Bem, de volta a Santos, a horas vazias na madrugada, o computador acessível, e o blog. Ora tenho uma boa conversa com uma, ora aperto o choro de outra, ora rio do olhar reprovador de outra outra. O povo não quer se mentalizar que eu vou mesmo, contra todas as adversidades, contra tudo o que defende o senso comum. Amo vocês, mas desculpa aí, me amo mais ainda. E vou. I’ll go. Je vais. Não sei em alemão mas sei o auf widersen que vou dizer posteriormente. “Ai tal, por uma questão de conformidade, não vou te ajudar de jeito nenhum.” Tá bom… Não tava ajudando mesmo, fazer o quê? Me viro, esqueci de nascer quadrada pra precisar de você pra tudo.

 Bem… Me preparo mentalmente para a grande viagem.
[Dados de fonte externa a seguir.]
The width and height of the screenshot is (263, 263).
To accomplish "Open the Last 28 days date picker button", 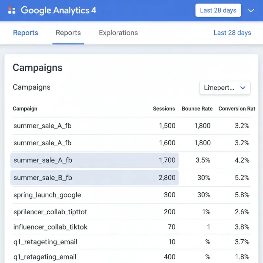I will tap(218, 10).
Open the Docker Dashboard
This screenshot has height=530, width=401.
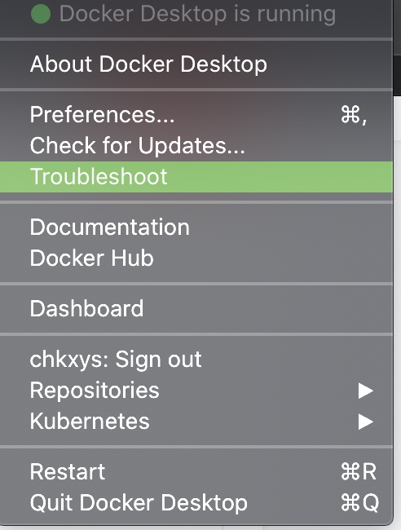coord(196,308)
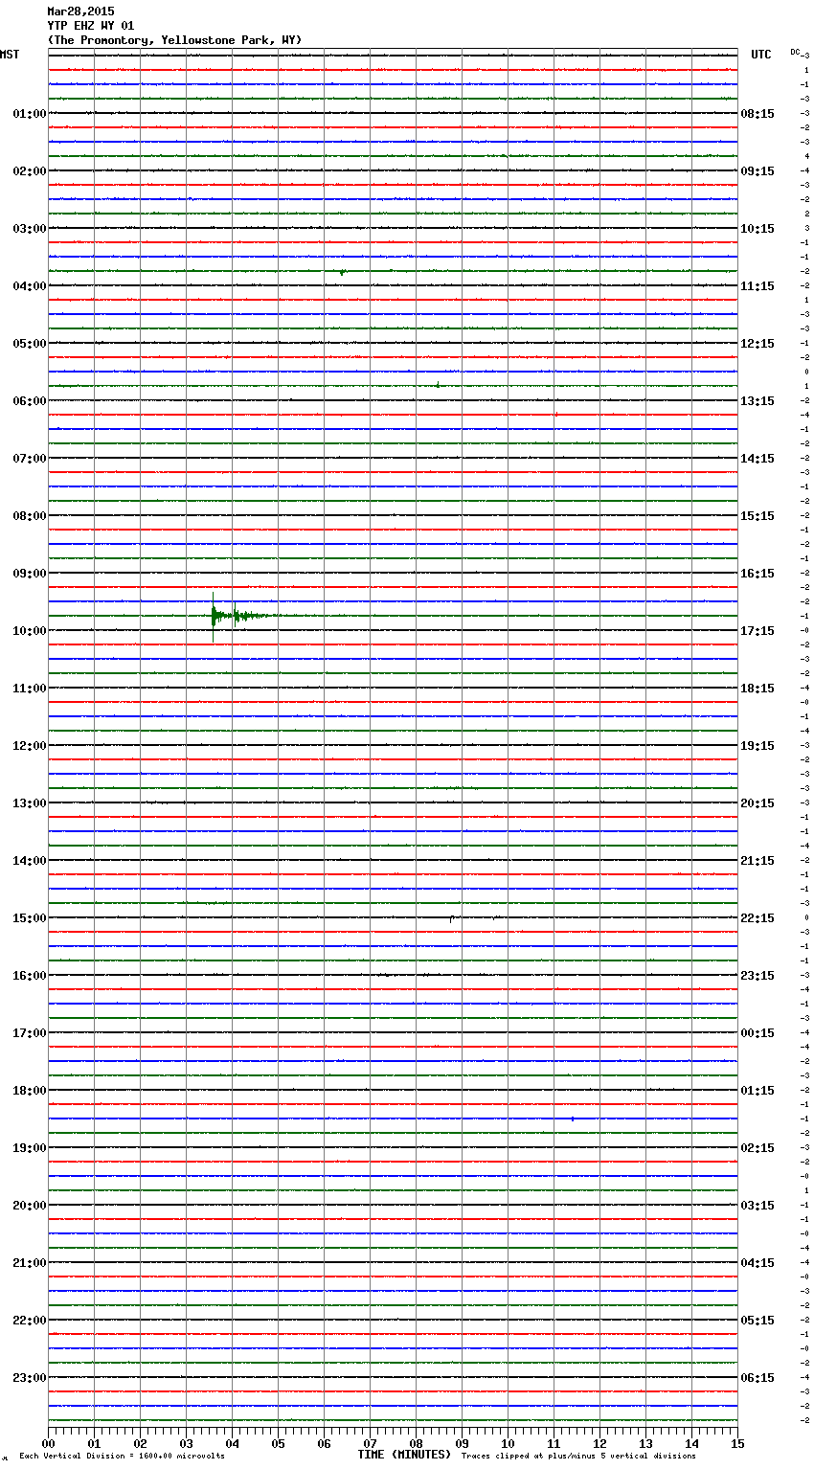This screenshot has height=1469, width=814.
Task: Click the 23:00 MST time label
Action: click(x=29, y=1378)
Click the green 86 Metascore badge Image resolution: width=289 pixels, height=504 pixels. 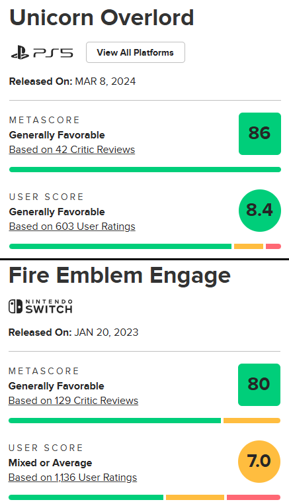(260, 134)
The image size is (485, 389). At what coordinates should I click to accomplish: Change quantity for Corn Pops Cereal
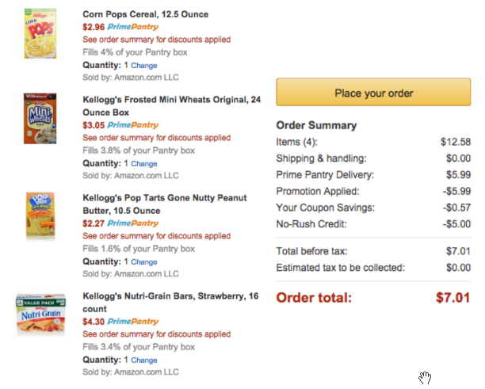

Para a chegada. Para o choro (ai que choro bom!) e para as risadas. E depois, para a realidade: falar sério, arrumar emprego, trabalhar, aturar chefe chato, ganhar dinheiro, ver ele sumir no fim do mês, escolher o arroz e o feijão mais barato, nada de chocolates e bolachas (olha que saudável… salada deve ser baratiiiinha!). Ouço Chulla. Yoo Arrentela… Ca ta skeci di bo…

Epah chegou o sono… Choro dá nisso (quando não dá dor de cabeça, e essa, dispenso…). Vou dormir aqui pertinho do meu Rodrigo lindão, que vai pra escolinha amanhã…

Beijo pra quem quer… Quem não quer, olha FODA-SE!